Le professeur Jack Siemiatycki, directeur de la Chaire de recherche en épidémiologie environnementale et santé des populations, est responsable du volet montréalais de cette recherche menée parallèlement à Ottawa et à Vancouver. Au total, 10 100 utilisateurs de téléphones cellulaires atteints d’un cancer, dont 7000 d’un cancer cérébral, constituent l’échantillon.
«Avec un tel nombre de participants et une telle durée — 10 ans —, notre étude sera la plus importante à avoir jamais été entreprise sur ce risque potentiel. Elle permettra d’apporter à cette question la réponse la plus définitive qui soit à ce jour», explique Jack Siemiatycki.

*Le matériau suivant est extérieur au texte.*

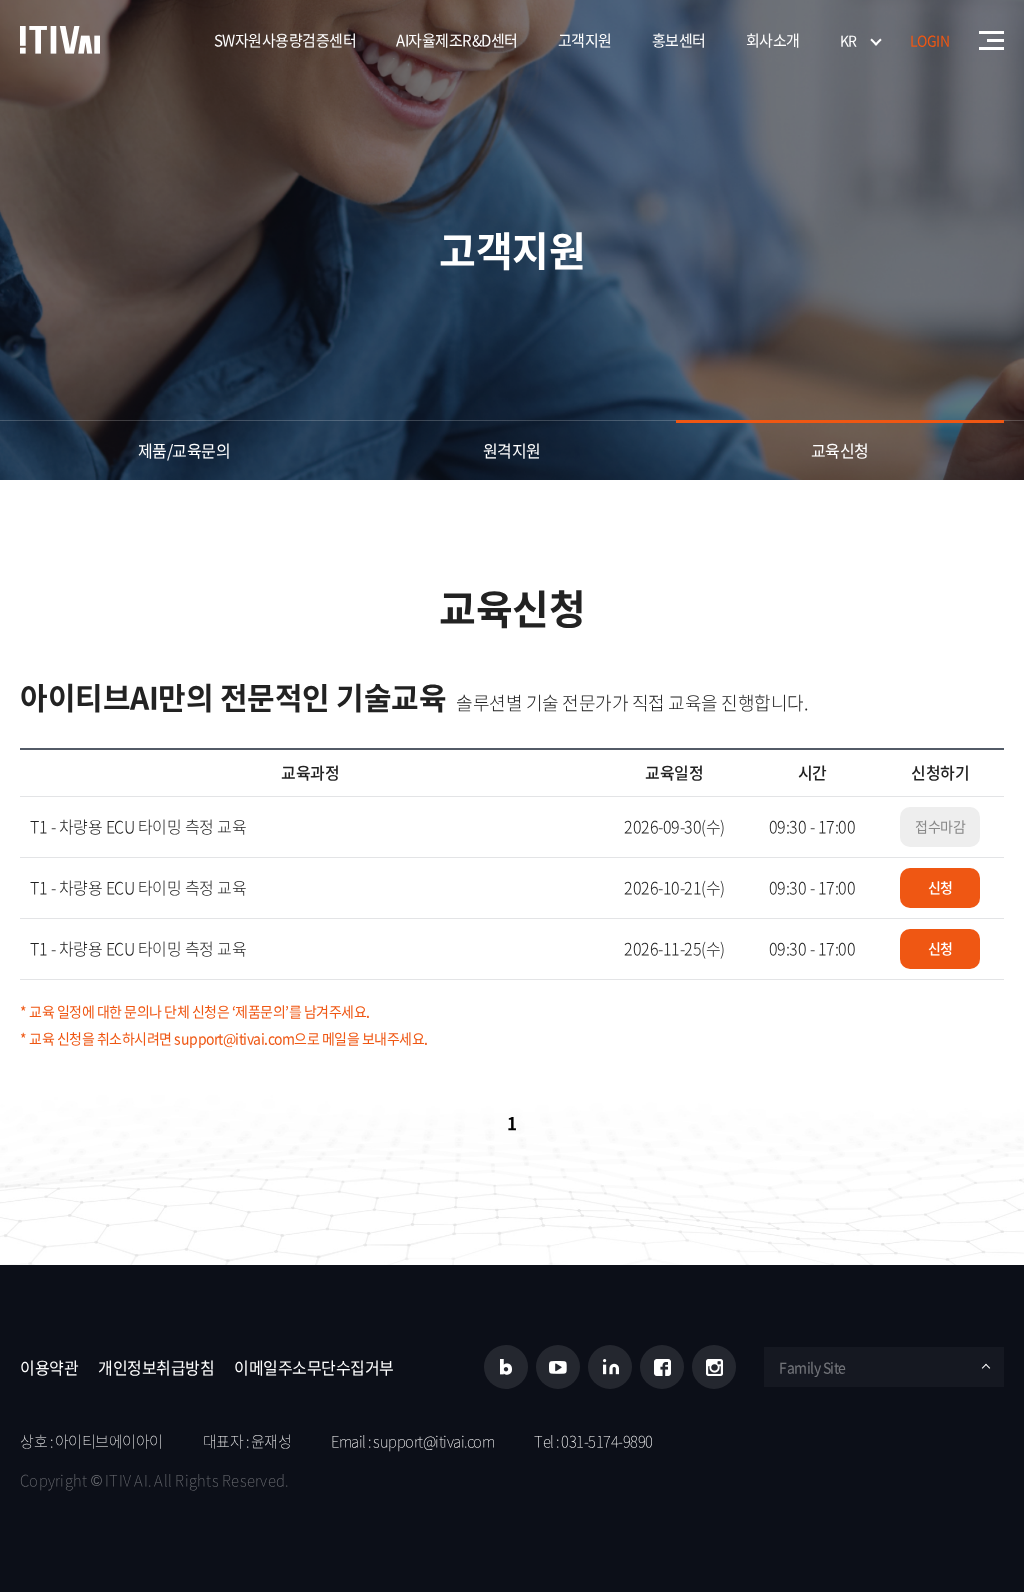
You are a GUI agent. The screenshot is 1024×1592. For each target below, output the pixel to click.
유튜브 (558, 1367)
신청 (940, 887)
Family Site (812, 1367)
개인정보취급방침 (156, 1367)
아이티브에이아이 (60, 40)
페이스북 (662, 1367)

Deux fois plus d’abonnés depuis 10 ans
Le nombre d’abonnés du téléphone cellulaire a plus que doublé au Canada entre 1992 et 1995. Dans les trois villes canadiennes de l’étude par exemple, il est passé de 180 000 à 419 000. À l’échelle planétaire, on estime que, durant la dernière décennie, les utilisateurs du cellulaire sont passés de moins de 1 million à près de 200 millions.
«Le moment est bien choisi pour mener cette étude, affirme le professeur. Plus tôt, le temps de latence, c’est-à-dire le temps écoulé entre l’exposition aux radiofréquences et le développement présumé d’un cancer, aurait été insuffisant; et plus tard, la technologie aurait été trop répandue dans la société pour qu’il soit possible d’établir des groupes témoins de qualité, c’est-à-dire des groupes d’individus complètement non utilisateurs du téléphone mobile.»
Jusqu’à maintenant, on pouvait compter sur les doigts de la main les études significatives en la matière: l’une, américaine, comportait 800 cas et avait été menée par les National Institutes of Health; une autre, suédoise celle-là, avait rassemblé 219 cancéreux. Dans ces deux études, on n’a pas relevé d’associations statistiquement significatives. «On a bien noté toutefois, dans une autre recherche, une augmentation de l’incidence de lymphomes associée à l’exposition aux radiofréquences chez une souche de souris génétiquement prédisposée à développer ce type de cancer. Mais la transposition de ces observations à des cancers humains n’est pas claire pour l’instant», dit l’épidémiologiste.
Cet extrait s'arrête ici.